A. Oni-Orisan,1 M. L. Edin,2 J. Lee,1 G. A. Stouffer,3 D. C. Zeldin,2 C. R. Lee1; 1UNC Eshelman School of Pharmacy, Chapel Hill, NC, 2National Institute of Environmental Health Sciences, Research Triangle Park, NC, 3UNC School of Medicine, Chapel Hill, NC

BACKGROUND: CYP2J2 and CYP2C8/9 metabolize arachidonic acid to bioactive epoxyeicosanoids (EETs), which are hydrolyzed by soluble epoxide hydrolase (sEH) into less active diols (DHETs). The EETs have potent vascular protective effects in preclinical models and have emerged as a novel therapeutic target for coronary artery disease (CAD). The relationship between EET levels and CAD severity in humans, however, remains unknown.
METHODS: A cross-sectional study was conducted in 161 patients referred for coronary angiography. Pre-angiography plasma EET and DHET levels were quantified by LC-MS/MS. CAD status was defined as obstructive (≥70% stenosis in ≥1 major coronary artery), non-obstructive (10-70%), and no CAD (<10%).

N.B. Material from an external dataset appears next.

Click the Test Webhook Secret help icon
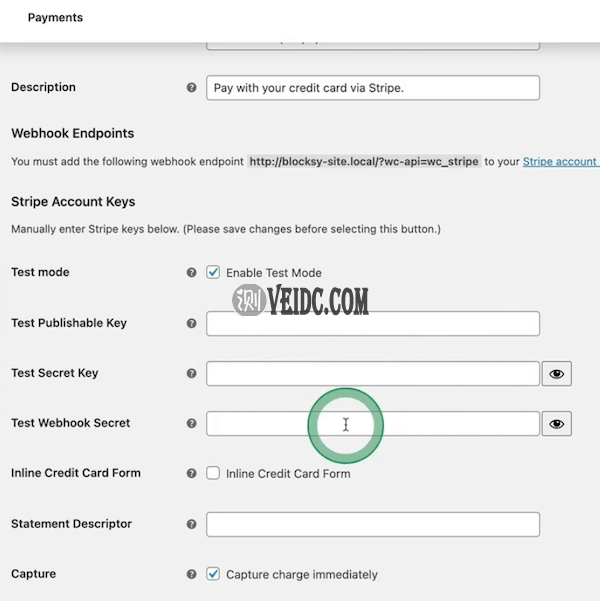 (x=191, y=423)
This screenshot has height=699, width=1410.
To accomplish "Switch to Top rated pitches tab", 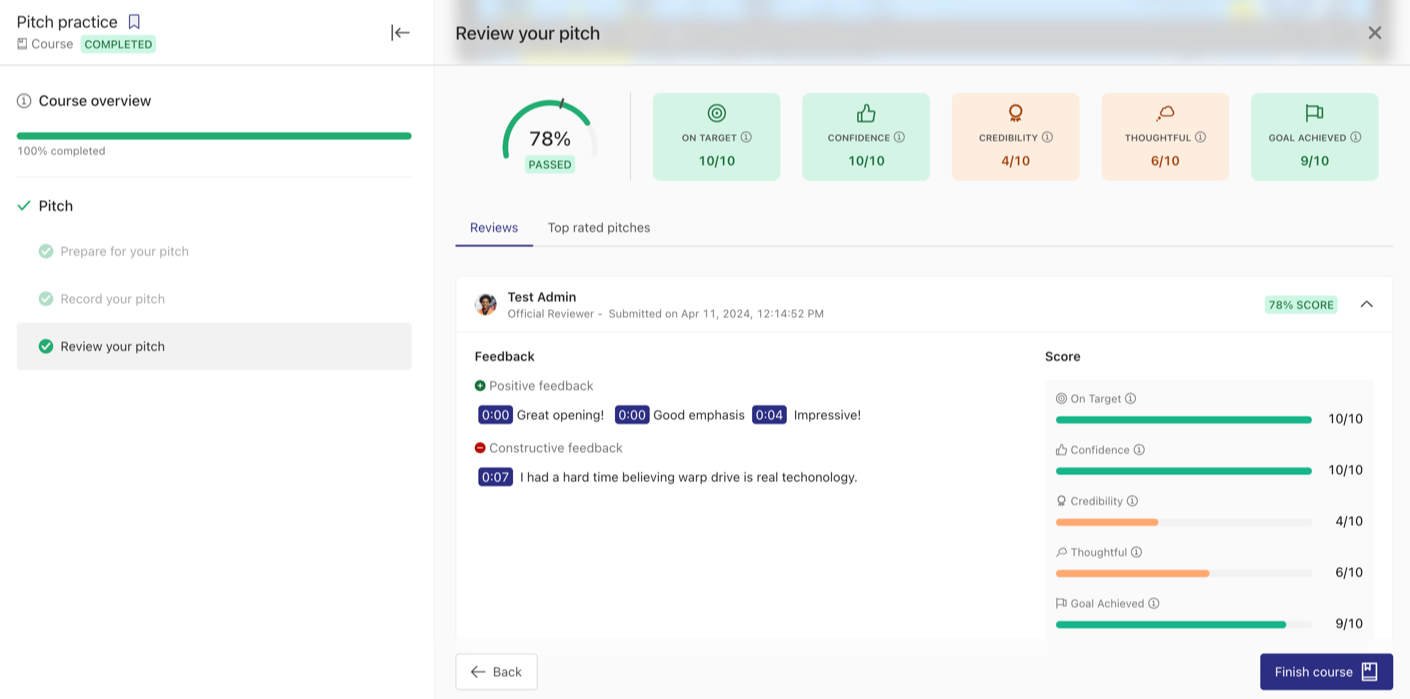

The relationship between EETs, total EETs+DHETs (biomarker of CYP-mediated EET biosynthesis), and 14,15-EET:DHET (biomarker of sEH-mediated EET hydrolysis) and CAD status was evaluated by ANOVA (P<0.05 was significant).
RESULTS: Participants were 62±10 years old, 57% male, and 21% African-American, and 32% and 80% had diabetes and hypertension, respectively. There was an inverse relationship between CAD status (none [n=38] vs. non-obstructive [n=51] vs. obstructive [n=72]) and both EET levels (median [IQR]: 778 [417] vs. 678 [356] vs. 622 [266] pg/mL, P=0.005) and total EET+DHET levels (2975 [1279] vs. 2494 [1391] vs. 2346 [886] pg/mL, P=0.001). Similar results were obtained following covariate adjustment. In contrast, no relationship with 14,15-EET:DHET was observed (P=0.711).
CONCLUSION: Increasing CAD severity was associated with significantly lower EET levels secondary to decreased EET biosynthesis and not increased EET hydrolysis. Future studies evaluating CYP-derived EETs as a pharmacologic target for CAD are warranted.